I find dealing with incompetent people extremely difficult. I get very angry. I am only too aware how incredibly damaging a few well placed incompetents can be. I was recently reminded of this when a local educational charity I am familiar with announced it was having ‘problems’ with its support network.
The real problem is that most parents have very little faith in this group, although it does do some things quite well.
For many years, the group was managed by a small group of closely knit friends who were personally ambitious Their groupthink and their personal ties prevented anyone who wasn't of a like mind from getting involved. Consequently, improvements to services tended to reflect their aspirations and were sometimes little more than cosmetic. There were other problems, too.
Key members of the group were too close to the service providers they were lobbying. This included a teacher who believed teaching was not a measurable competence. Thus in securing additional services provided from the Local Education Authority (LEA), the group failed to ensure newly appointed teachers would be properly accountable.

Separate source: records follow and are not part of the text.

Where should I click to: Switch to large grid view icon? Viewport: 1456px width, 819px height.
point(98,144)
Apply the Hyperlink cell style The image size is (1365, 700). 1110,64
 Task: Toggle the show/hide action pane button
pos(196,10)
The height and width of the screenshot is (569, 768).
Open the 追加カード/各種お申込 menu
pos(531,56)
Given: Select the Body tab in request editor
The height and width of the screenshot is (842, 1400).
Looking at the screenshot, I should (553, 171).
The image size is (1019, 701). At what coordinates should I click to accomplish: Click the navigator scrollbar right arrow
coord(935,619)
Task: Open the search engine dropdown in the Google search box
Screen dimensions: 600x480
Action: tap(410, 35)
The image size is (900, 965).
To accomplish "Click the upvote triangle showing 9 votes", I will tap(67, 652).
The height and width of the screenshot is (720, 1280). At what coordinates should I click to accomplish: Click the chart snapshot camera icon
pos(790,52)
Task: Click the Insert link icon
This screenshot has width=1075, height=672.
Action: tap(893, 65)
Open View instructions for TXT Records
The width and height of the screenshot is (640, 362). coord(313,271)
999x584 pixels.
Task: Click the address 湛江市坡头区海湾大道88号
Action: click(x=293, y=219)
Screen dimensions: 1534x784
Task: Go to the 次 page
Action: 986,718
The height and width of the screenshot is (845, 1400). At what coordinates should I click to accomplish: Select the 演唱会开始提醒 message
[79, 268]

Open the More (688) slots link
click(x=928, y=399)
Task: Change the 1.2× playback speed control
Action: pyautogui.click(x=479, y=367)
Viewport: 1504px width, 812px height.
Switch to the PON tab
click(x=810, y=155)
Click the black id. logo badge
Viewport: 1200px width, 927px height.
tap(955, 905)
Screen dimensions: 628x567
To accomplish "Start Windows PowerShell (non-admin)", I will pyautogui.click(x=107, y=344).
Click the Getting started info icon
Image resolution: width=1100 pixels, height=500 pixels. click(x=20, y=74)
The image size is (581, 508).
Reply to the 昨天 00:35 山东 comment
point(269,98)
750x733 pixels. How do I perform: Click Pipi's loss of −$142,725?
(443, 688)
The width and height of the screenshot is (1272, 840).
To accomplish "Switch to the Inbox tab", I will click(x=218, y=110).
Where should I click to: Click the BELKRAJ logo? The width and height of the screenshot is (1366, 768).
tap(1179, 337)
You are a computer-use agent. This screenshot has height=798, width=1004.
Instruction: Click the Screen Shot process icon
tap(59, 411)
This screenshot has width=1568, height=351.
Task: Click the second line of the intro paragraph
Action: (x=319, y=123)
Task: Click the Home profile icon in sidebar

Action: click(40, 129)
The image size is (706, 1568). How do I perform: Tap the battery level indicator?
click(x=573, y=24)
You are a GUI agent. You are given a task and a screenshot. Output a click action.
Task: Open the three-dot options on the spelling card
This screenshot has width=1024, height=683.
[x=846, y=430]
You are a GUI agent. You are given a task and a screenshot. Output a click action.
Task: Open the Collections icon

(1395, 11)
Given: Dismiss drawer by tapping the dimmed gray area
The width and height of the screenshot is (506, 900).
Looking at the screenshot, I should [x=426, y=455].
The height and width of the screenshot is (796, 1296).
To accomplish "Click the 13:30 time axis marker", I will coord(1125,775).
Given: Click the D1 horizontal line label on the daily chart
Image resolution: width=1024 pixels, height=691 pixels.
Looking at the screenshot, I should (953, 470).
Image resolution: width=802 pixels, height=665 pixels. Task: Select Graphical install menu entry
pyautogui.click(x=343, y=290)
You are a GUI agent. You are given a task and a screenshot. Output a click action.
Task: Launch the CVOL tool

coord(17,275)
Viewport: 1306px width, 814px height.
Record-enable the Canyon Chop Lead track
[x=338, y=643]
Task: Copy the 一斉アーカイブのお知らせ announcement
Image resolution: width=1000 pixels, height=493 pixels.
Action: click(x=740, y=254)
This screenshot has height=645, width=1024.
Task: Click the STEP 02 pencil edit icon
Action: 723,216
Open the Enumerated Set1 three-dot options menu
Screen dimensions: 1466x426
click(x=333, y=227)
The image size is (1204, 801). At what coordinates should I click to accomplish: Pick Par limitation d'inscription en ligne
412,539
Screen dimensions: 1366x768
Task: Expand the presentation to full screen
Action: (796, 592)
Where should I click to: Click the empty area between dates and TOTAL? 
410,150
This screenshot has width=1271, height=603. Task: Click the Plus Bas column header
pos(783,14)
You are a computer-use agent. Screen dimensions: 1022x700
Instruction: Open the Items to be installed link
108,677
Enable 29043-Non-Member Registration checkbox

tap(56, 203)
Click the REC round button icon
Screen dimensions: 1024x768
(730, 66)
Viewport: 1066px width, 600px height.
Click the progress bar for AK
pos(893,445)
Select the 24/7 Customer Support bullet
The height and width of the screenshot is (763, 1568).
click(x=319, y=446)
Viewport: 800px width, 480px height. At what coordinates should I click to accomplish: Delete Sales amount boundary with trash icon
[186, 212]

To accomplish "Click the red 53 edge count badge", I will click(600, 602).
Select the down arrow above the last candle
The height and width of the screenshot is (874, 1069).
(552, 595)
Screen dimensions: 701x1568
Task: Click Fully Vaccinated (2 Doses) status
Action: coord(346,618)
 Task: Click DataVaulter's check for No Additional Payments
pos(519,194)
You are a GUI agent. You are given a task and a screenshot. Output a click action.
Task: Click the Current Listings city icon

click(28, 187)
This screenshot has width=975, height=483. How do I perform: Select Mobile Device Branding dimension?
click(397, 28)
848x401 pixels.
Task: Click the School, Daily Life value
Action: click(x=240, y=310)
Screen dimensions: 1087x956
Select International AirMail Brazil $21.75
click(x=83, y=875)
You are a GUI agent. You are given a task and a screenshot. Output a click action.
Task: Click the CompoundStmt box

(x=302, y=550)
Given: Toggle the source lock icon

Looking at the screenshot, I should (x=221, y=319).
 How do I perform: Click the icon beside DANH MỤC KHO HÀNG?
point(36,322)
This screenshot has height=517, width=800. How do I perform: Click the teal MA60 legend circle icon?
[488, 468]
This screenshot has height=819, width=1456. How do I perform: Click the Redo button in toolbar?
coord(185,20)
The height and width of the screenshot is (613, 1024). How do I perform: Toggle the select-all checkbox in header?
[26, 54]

In short, our LEA developed a new service without a service manager. This effectively opened the door to applicants who, by any measure, should not be practicing independently.
For example, one of the new teachers presents external inspectors with bogus paperwork, which does not reflect what he actually does in his classroom. He gets away with this because no one else really knows what he is doing. He is an extremely manipulative individual. One parent volunteered to work with him because she genuinely feared for her child.
Parents new to the group quickly learn the committee is unwilling to pass on parents’ complaints, except in an extremely dilute form. One professional who remains at the centre of group works alongside some of the teachers who are the subject of continuing concerns. Clearly, this is not someone who is going to participate in getting rid of them.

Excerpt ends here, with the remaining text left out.